*Assignment*. Quote the entries below word for word, from the line containing "has height=1461, width=1818." through the end of the entries, and leave the pictures out of your answer.

(Saved entries)
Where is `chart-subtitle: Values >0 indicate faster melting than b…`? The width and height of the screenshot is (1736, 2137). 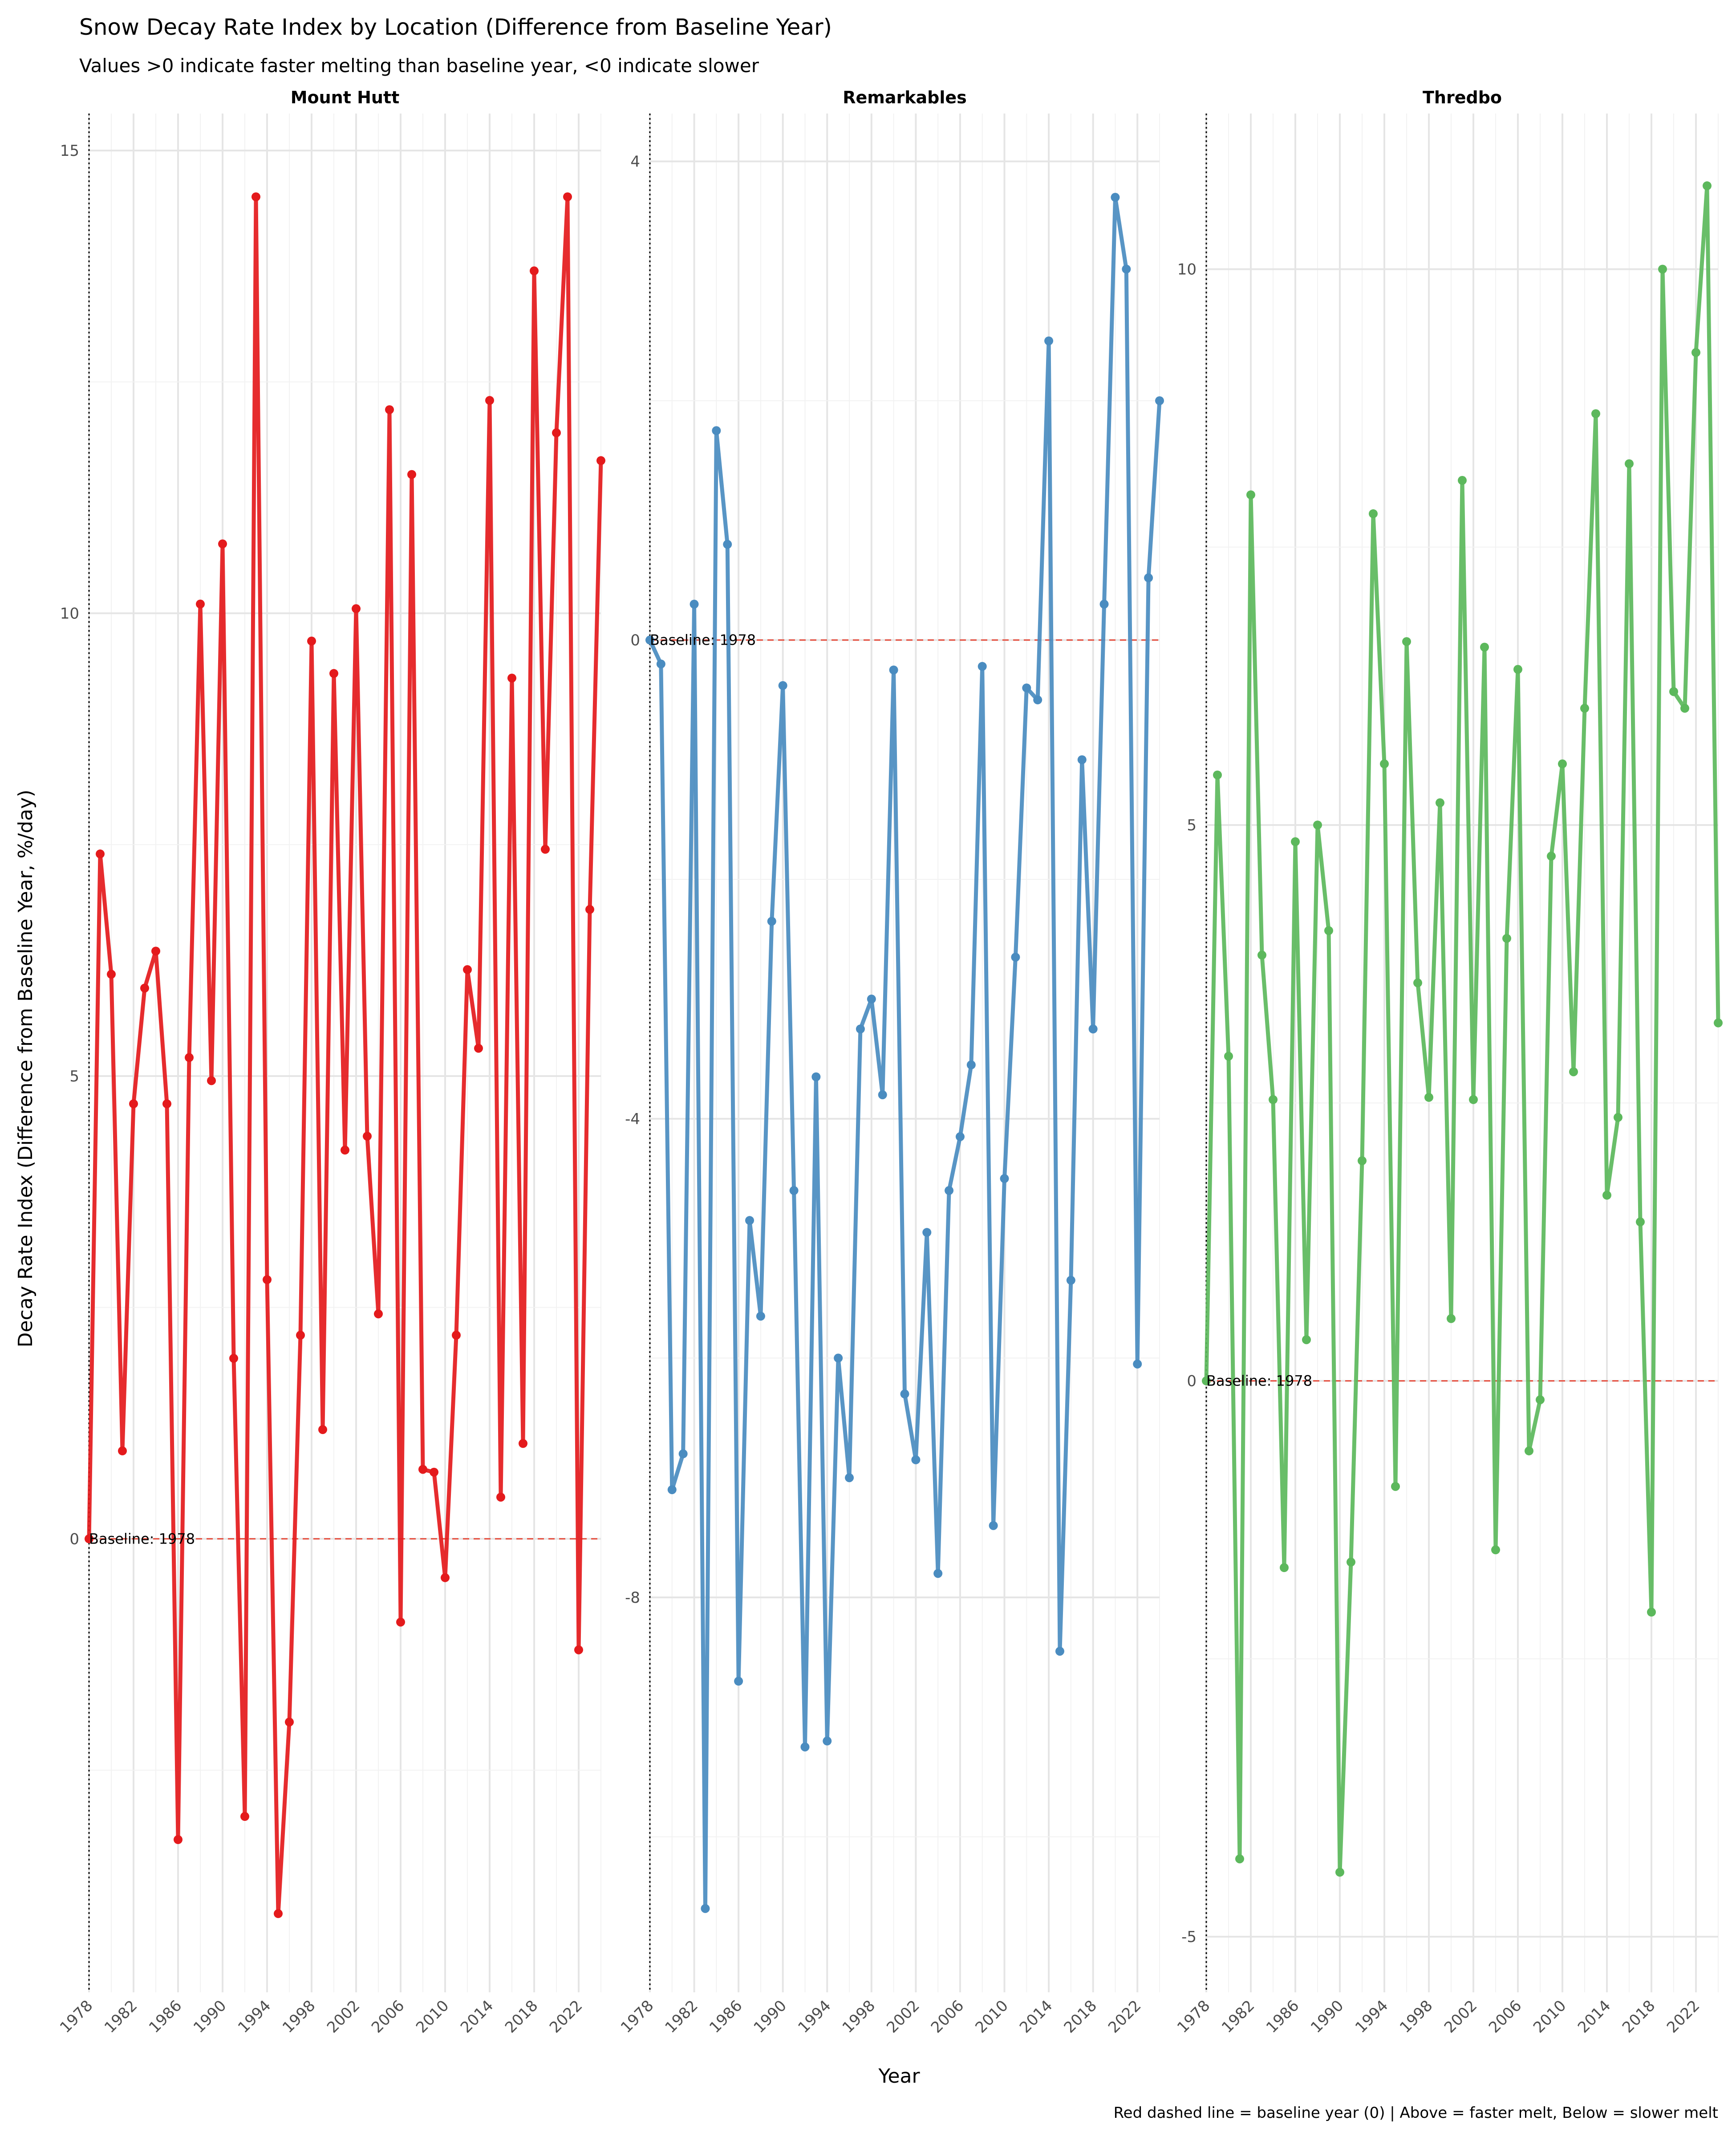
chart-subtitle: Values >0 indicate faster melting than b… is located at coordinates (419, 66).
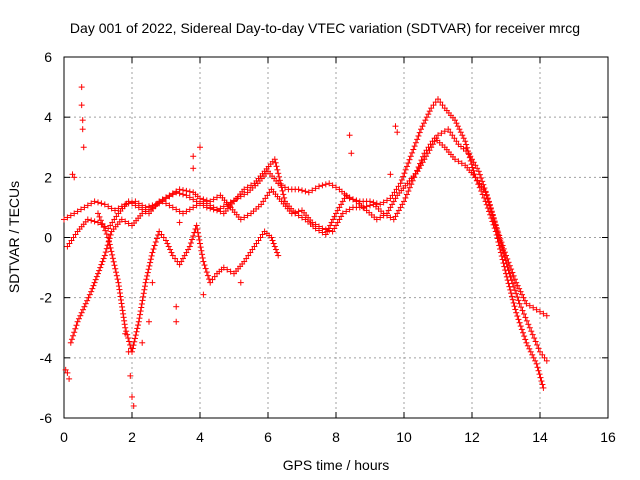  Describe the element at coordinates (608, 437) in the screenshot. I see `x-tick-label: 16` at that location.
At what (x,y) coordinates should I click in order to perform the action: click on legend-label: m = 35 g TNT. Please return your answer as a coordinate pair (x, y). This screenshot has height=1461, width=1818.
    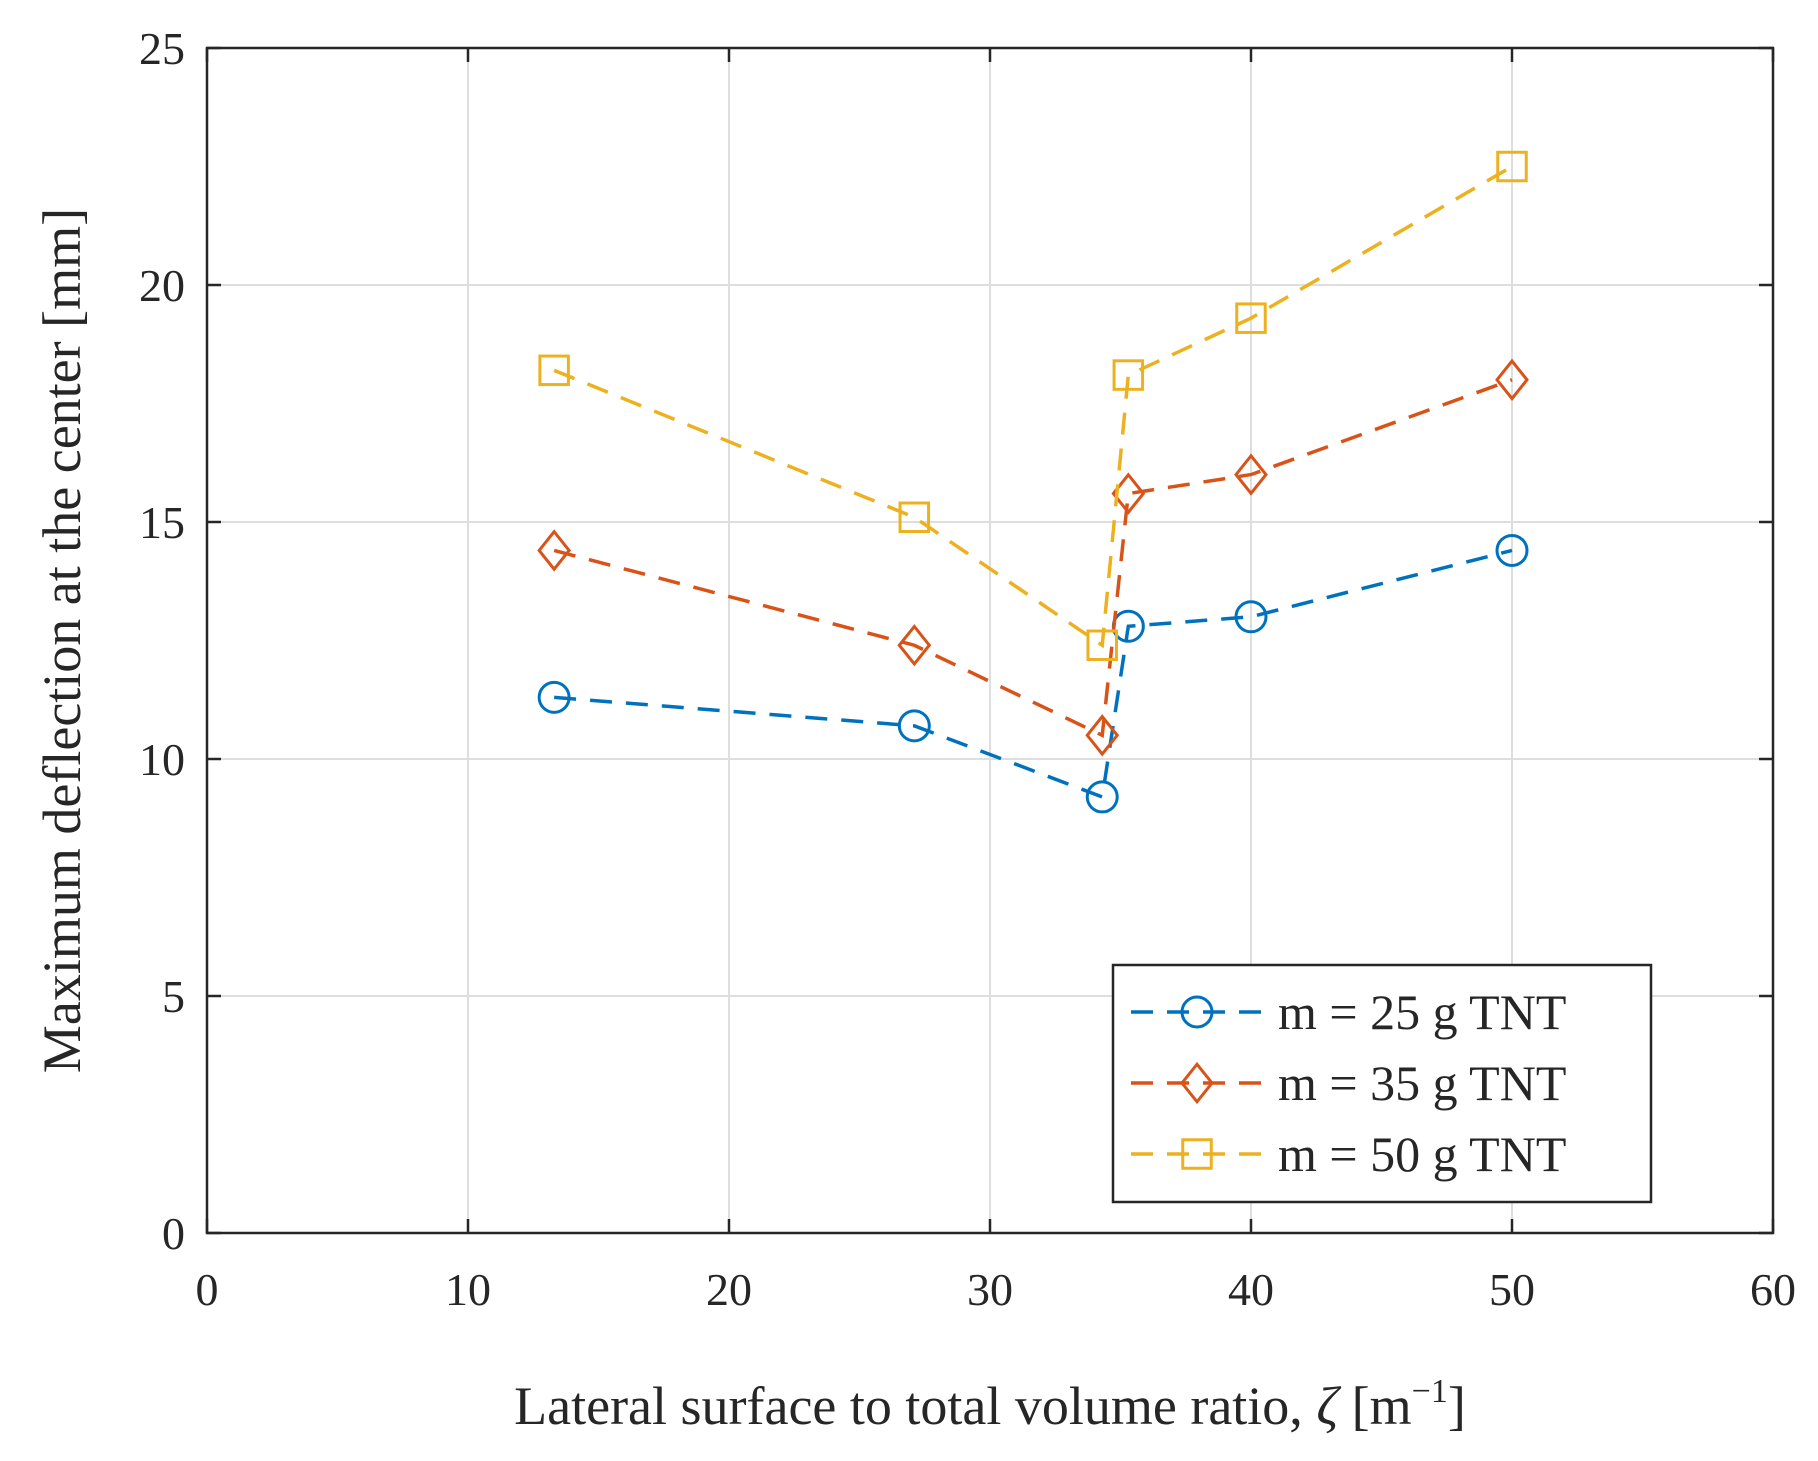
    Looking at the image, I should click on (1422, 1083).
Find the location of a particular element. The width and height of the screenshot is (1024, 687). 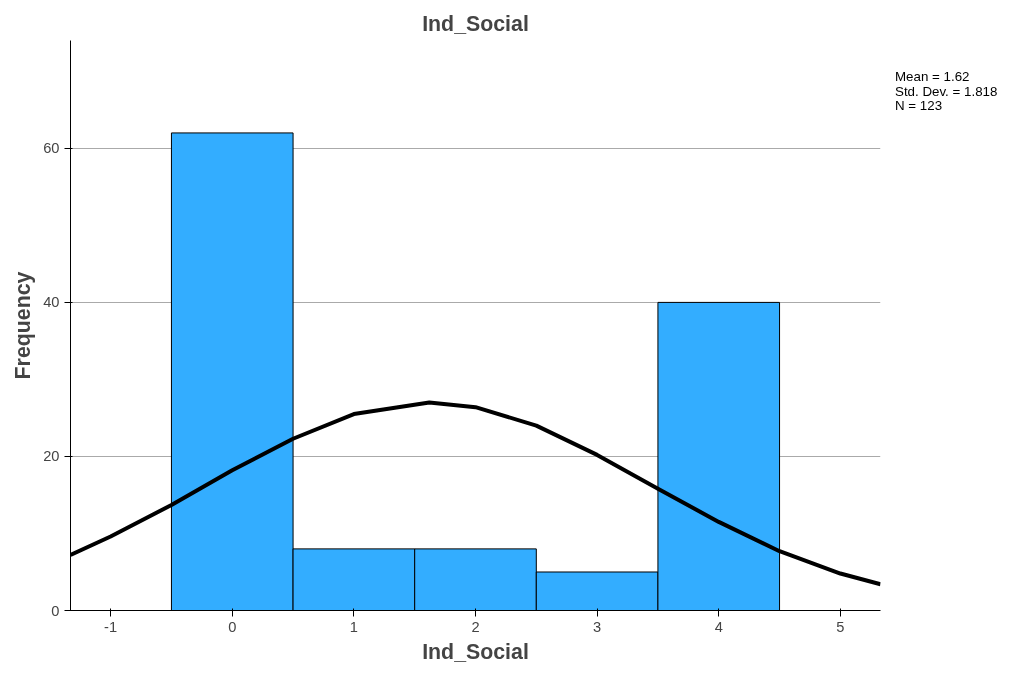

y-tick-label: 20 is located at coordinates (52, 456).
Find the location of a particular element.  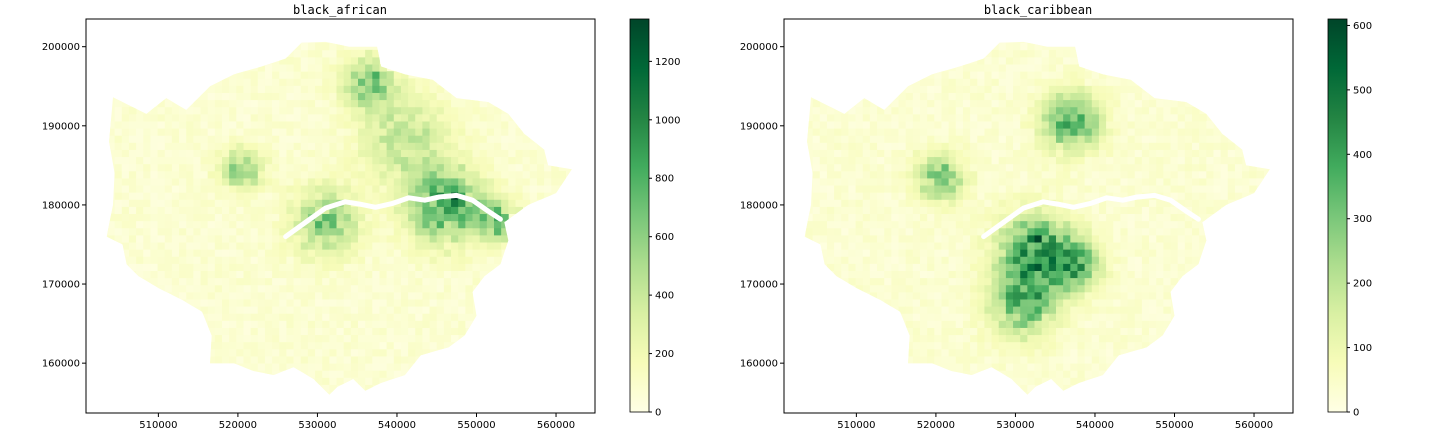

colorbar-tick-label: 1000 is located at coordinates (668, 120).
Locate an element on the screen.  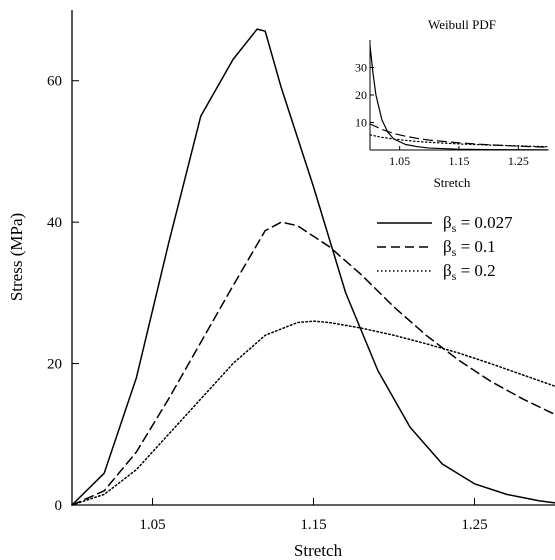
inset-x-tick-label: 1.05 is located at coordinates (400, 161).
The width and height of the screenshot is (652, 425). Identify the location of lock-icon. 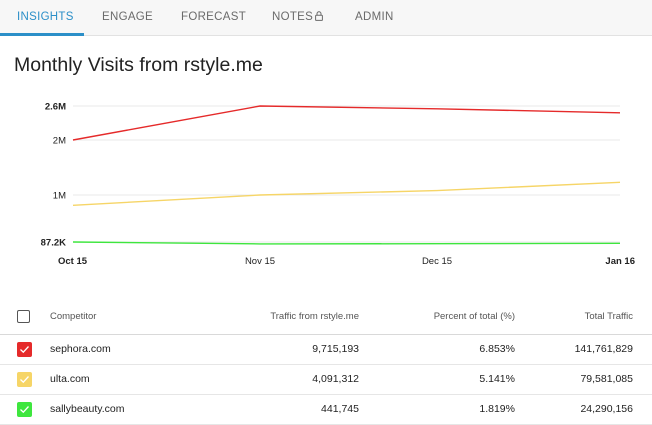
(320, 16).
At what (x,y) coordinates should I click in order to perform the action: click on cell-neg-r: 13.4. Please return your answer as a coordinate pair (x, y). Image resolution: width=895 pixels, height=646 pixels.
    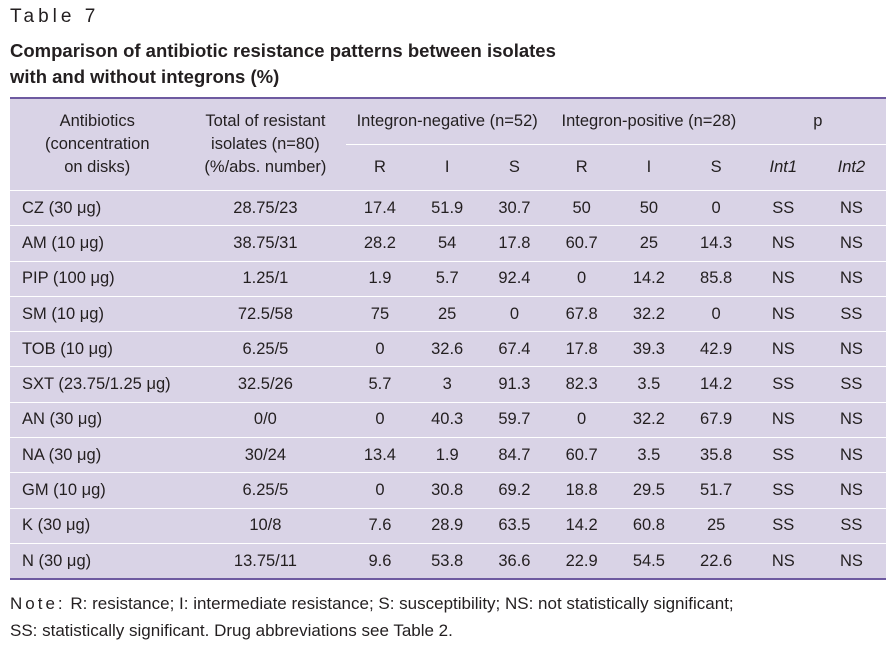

*Completed exercise*.
At what (x,y) coordinates should I click in order to perform the action: click on legend-label: m = 35 g TNT. Please return your answer as a coordinate pair (x, y). This screenshot has height=1461, width=1818.
    Looking at the image, I should click on (1422, 1083).
Find the location of a particular element. The width and height of the screenshot is (1024, 687). 

y-tick-label: 20 is located at coordinates (52, 456).
Find the location of a particular element.  

colorbar-tick-label: 1000 is located at coordinates (668, 120).
Locate an element on the screen.  
inset-x-tick-label: 1.05 is located at coordinates (400, 161).
The width and height of the screenshot is (652, 425). Identify the location of lock-icon. 
(320, 16).
At what (x,y) coordinates should I click in order to perform the action: click on cell-neg-r: 13.4. Please return your answer as a coordinate pair (x, y). Image resolution: width=895 pixels, height=646 pixels.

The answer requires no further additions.